Skip to content

Regularization: A way to select features

We can add a penalty term to the loss/objective function to put a check on the weights' values.

Type Penalty Term
Lasso L1 norm (\(\lambda\cdot\sum_{i=1}^p \lvert w_i \rvert\))
Ridge L2 norm (\(\lambda\cdot\sum_{i=1}^pw_i^2\))

where \(\lambda\) is a positive value. Deciding a good value for it is critical.

When \(\lambda = 0\), penalty term does not have any effect on the loss.

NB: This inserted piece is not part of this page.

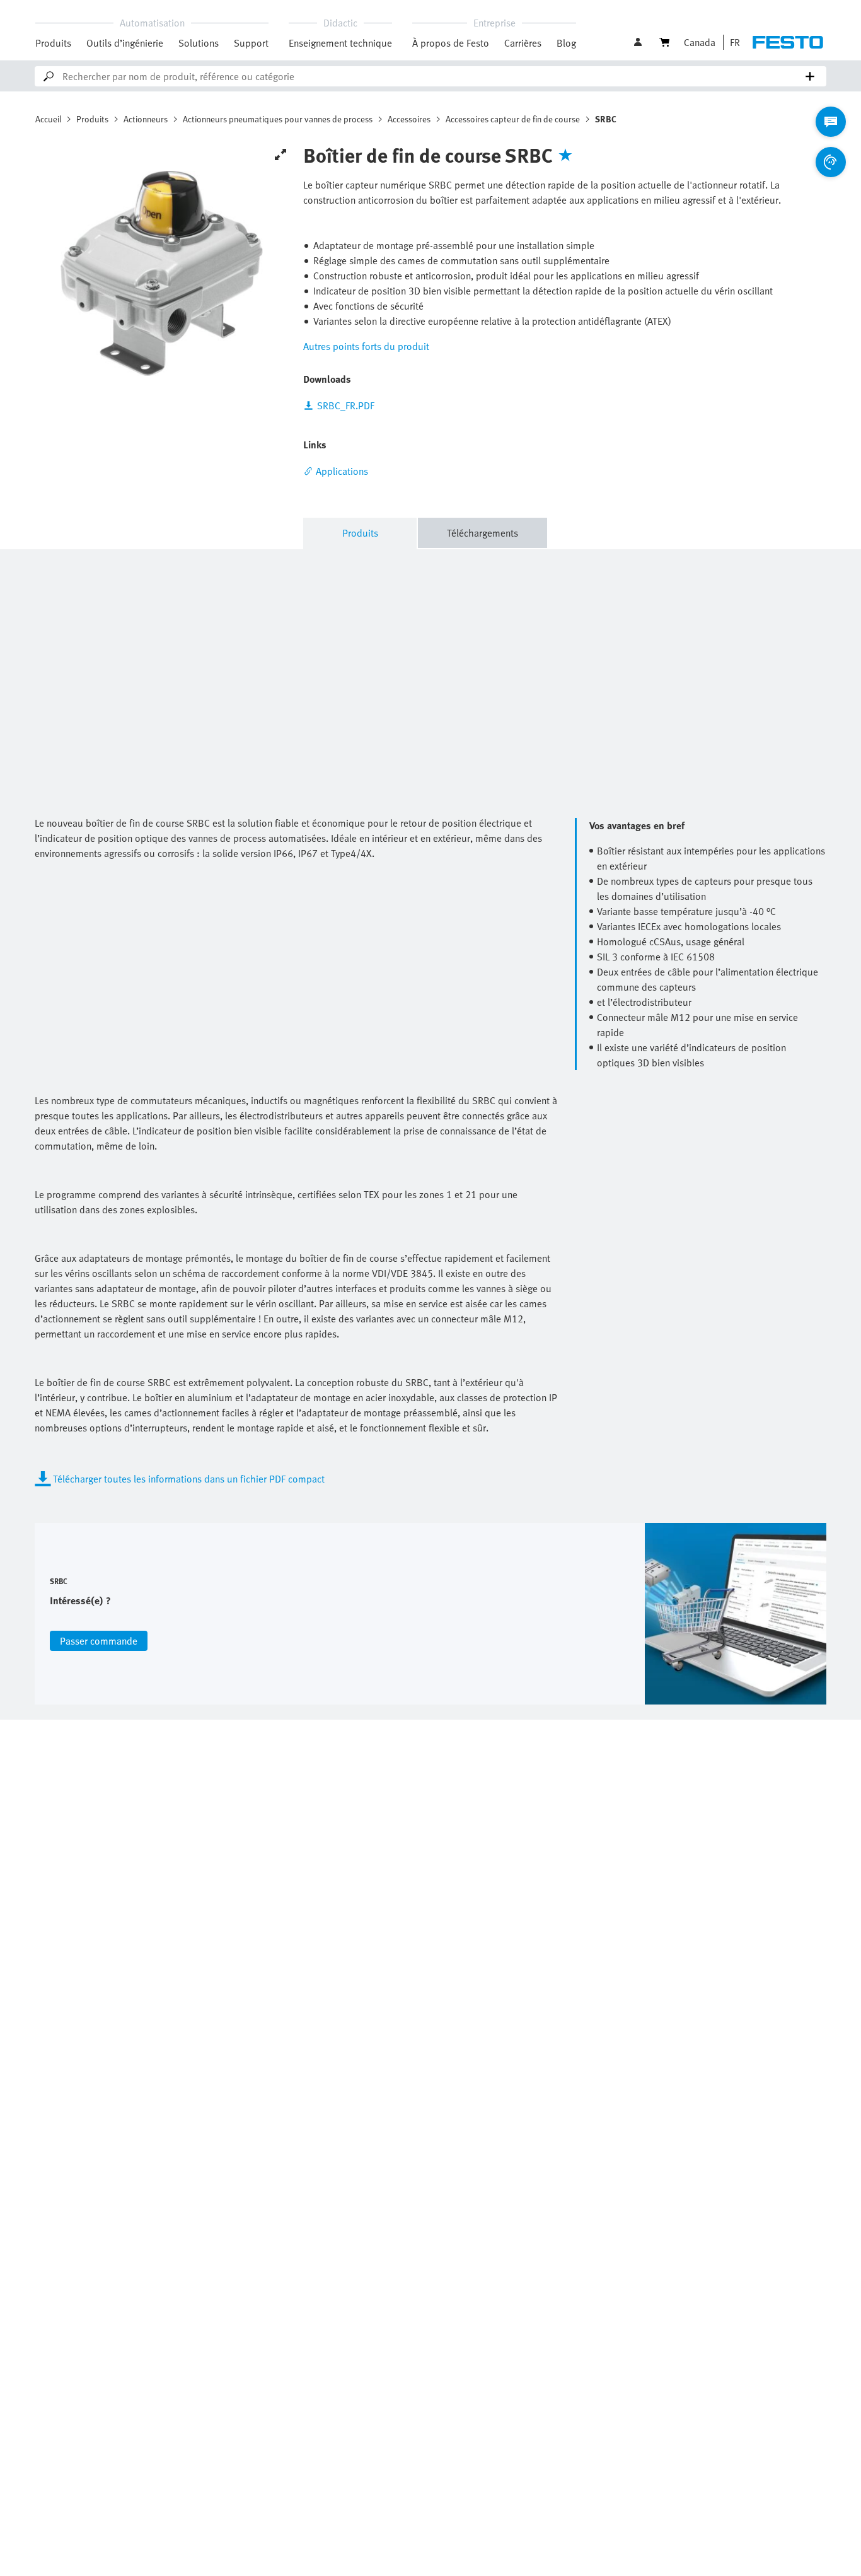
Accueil (48, 118)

If value is too large, al weights correspond to 0 (null model).

Ridge Regression

  • This penalty term can reduce the variance between the weights a lot.
  • Should be applied after standardising the predictors.
  • If number of features is large, subset selection requires large number of possbiile models. But here, we need to fit only model for a given \(\lambda\), and computation turns out to be very simple.
  • Weights tend towards 0 but never actually become 0.
  • This leads to final model including all predictors, creating a challenge in model interpretation.

Lasso Regression

  • Weights can become 0 where importance is low.
  • Produces more interpretabe modelss as they involve only a subset of predictors.
  • As \(\lambda \uparrow\), variance \(\downarrow\) and bias \(\uparrow\).